THE DATA →
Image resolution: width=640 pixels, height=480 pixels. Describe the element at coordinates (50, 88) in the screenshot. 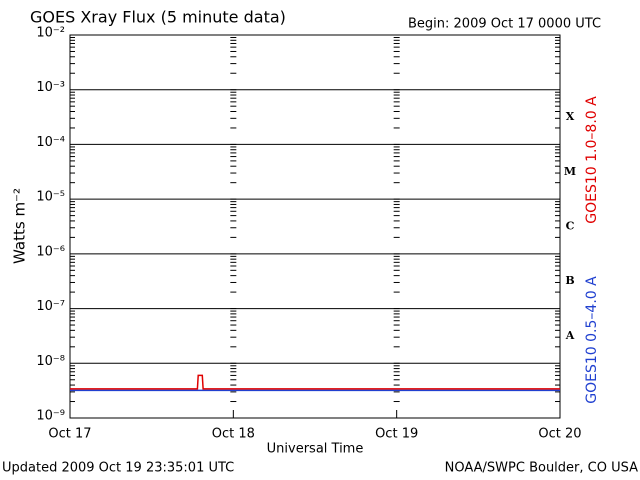

I see `y-tick-label: 10⁻³` at that location.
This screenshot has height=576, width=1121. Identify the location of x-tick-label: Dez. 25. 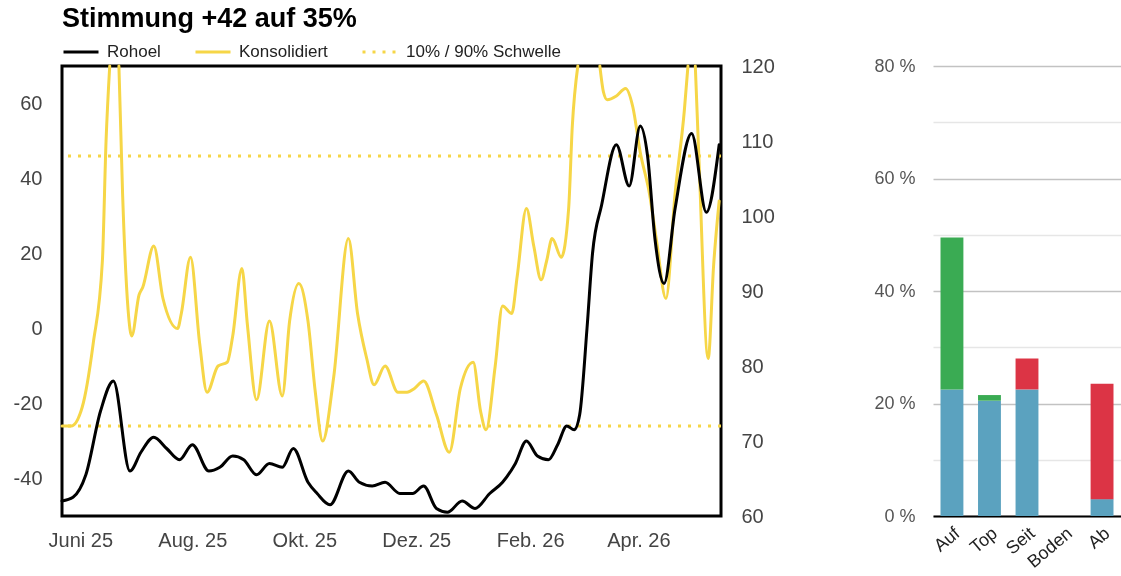
(417, 540).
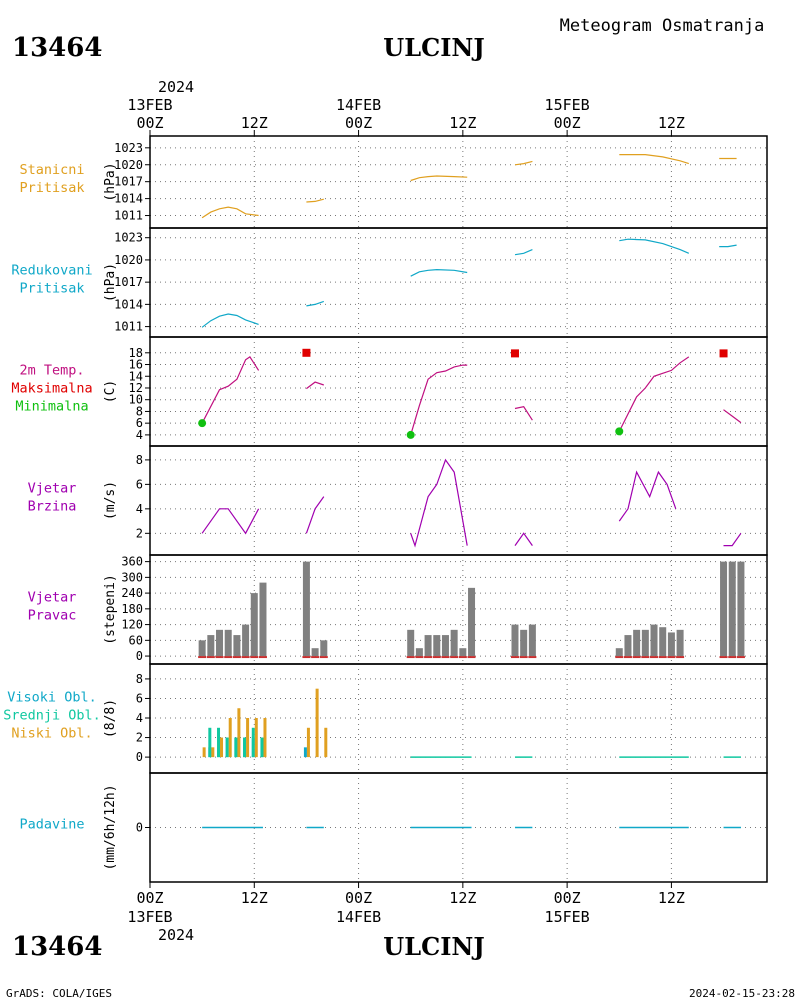  I want to click on year-label-top: 2024, so click(176, 87).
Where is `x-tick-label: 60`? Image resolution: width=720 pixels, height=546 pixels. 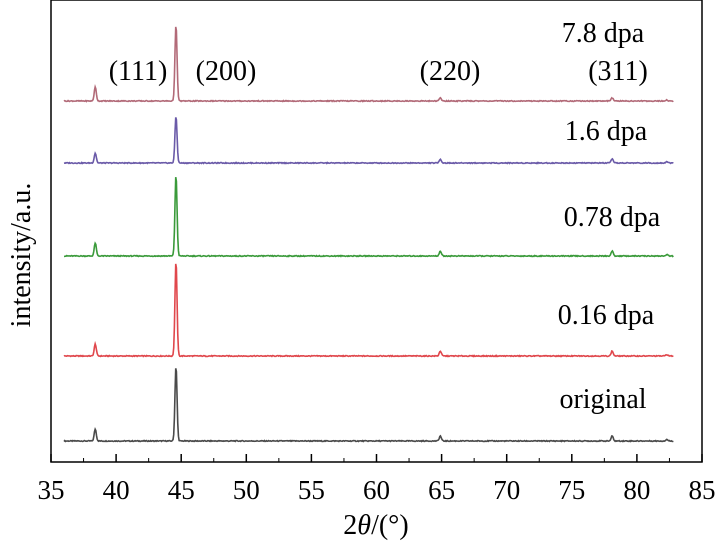 x-tick-label: 60 is located at coordinates (376, 490).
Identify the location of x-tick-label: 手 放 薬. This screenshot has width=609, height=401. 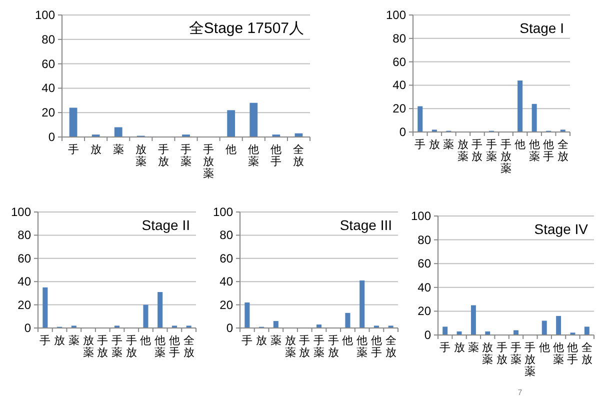
(530, 360).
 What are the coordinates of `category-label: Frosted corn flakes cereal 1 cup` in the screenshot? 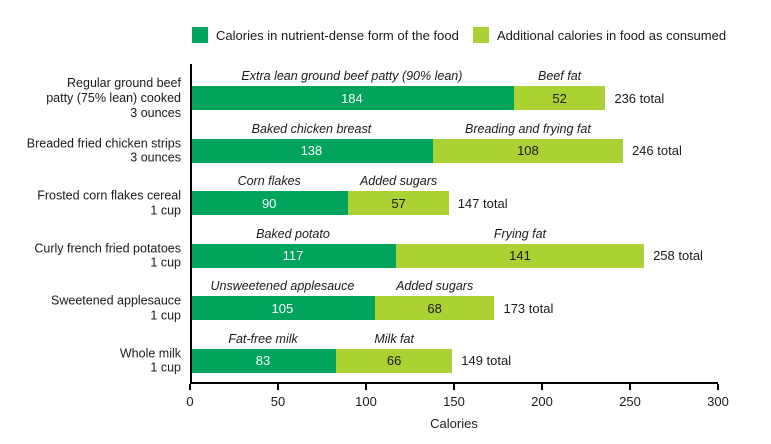 It's located at (109, 202).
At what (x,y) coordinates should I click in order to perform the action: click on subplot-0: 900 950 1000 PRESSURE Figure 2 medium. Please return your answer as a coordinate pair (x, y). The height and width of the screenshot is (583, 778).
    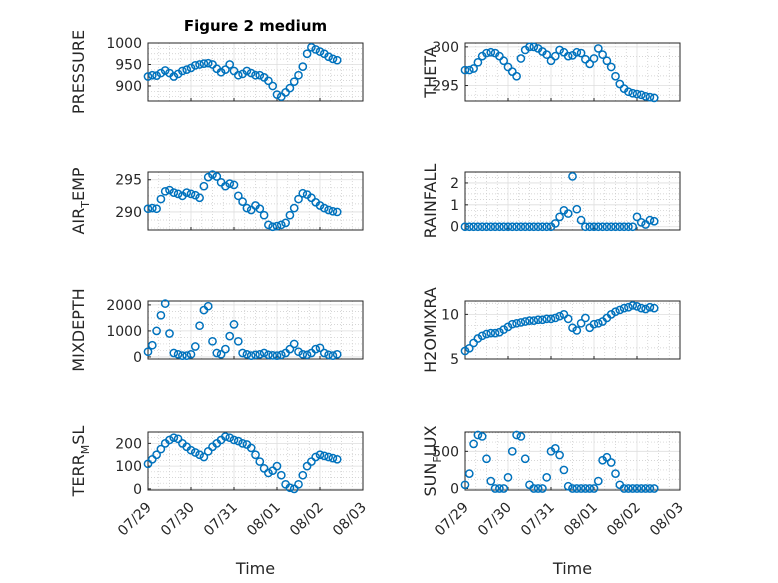
    Looking at the image, I should click on (216, 66).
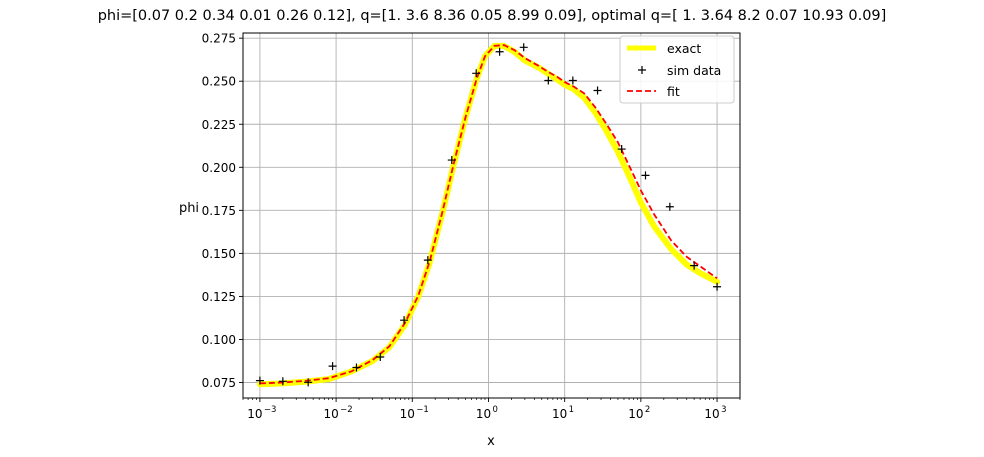  I want to click on x-tick-exponent: 0, so click(494, 410).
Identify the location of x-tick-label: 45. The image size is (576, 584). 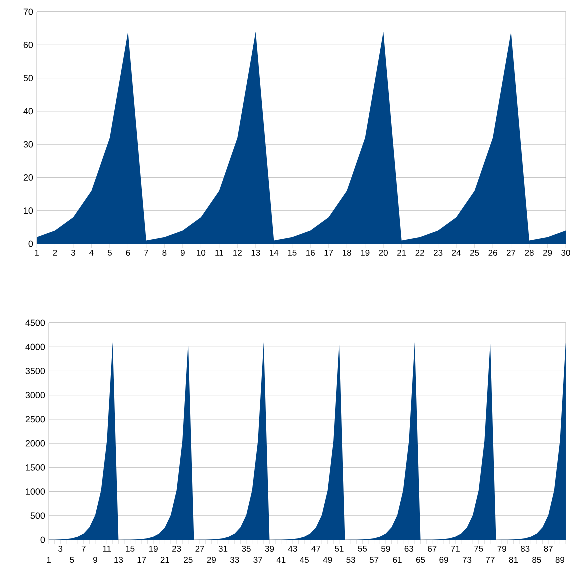
(304, 560).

WHAT TO PRODUCE →
Please give the entries as a numbered list, starting at the first line and ending with the line that contains "I want to click on year-label-top: 2024, so". Skip blank lines and leave the pictures out.

EXERCISE RESPONSE →
1. Image resolution: width=640 pixels, height=480 pixels. Describe the element at coordinates (50, 88) in the screenshot. 
2. I see `y-tick-label: 10⁻³` at that location.
3. This screenshot has height=576, width=1121. Identify the location of x-tick-label: Dez. 25. 
4. (417, 540).
5.   I want to click on year-label-top: 2024, so click(176, 87).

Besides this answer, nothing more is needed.